Andreas Stoch: „Kernstück des SPD-Gesetzentwurfes ist, dass „Corona-Maßnahmen“, die wesentlich in die Grundrechte der Bürgerinnen und Bürger eingreifen, in einem Gesetz und nicht wie bislang in einer Rechtsverordnung geregelt werden“

Die SPD-Landtagsfraktion hat in den Pfingstferien einen Gesetzentwurf zur Beteiligung des Landtags bei Maßnahmen nach den §§ 28 bis 31 des Infektionsschutzgesetzes (IfSG) erarbeitet und verabschiedet. „Kernstück des SPD-Gesetzentwurfes ist, dass „Corona-Maßnahmen“, die wesentlich in die Grundrechte der Bürgerinnen und Bürger eingreifen, in einem Gesetz und nicht wie bislang in einer Rechtsverordnung geregelt werden“, so der Vorsitzende der SPD-Fraktion Andreas Stoch.

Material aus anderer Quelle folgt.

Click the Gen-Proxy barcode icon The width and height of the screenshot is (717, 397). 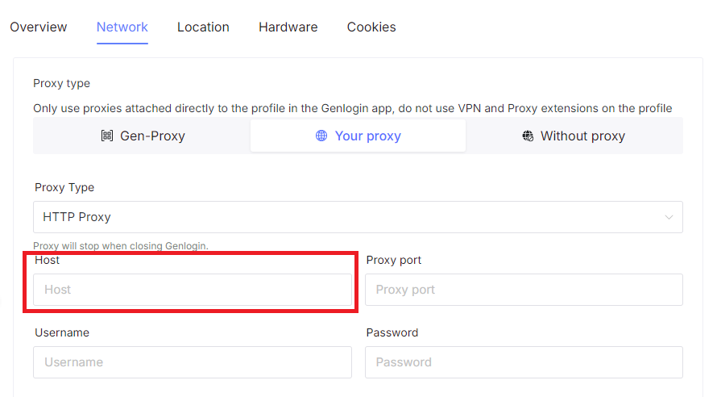[107, 136]
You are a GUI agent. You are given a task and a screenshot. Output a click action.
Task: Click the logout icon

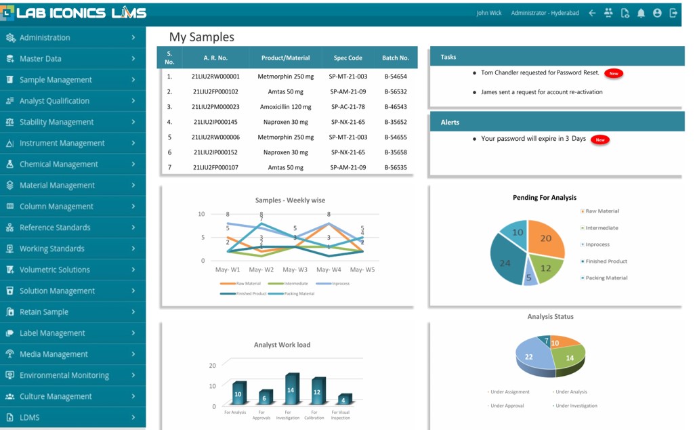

Stoch begründete die Initiative seiner Fraktion in erster Linie mit der nach der vom Bundesverfassungsgericht aus dem Vorbehalt des Gesetzes entwickelten Wesentlichkeitstheorie. Danach verpflichten Rechtsstaatsprinzip und Demokratiegebot den Gesetzgeber, die für die Grundrechtsverwirklichung maßgeblichen Regelungen im Wesentlichen selbst zu treffen und diese nicht dem Handeln und der Entscheidungsmacht der Exekutive zu überlassen. „Auch die Regierungsfraktionen von Grünen und CDU haben eine stärkere Beteiligung des Parlaments gefordert, sind eine entsprechende Gesetzesinitiative aber bislang schuldig geblieben“, so Stoch.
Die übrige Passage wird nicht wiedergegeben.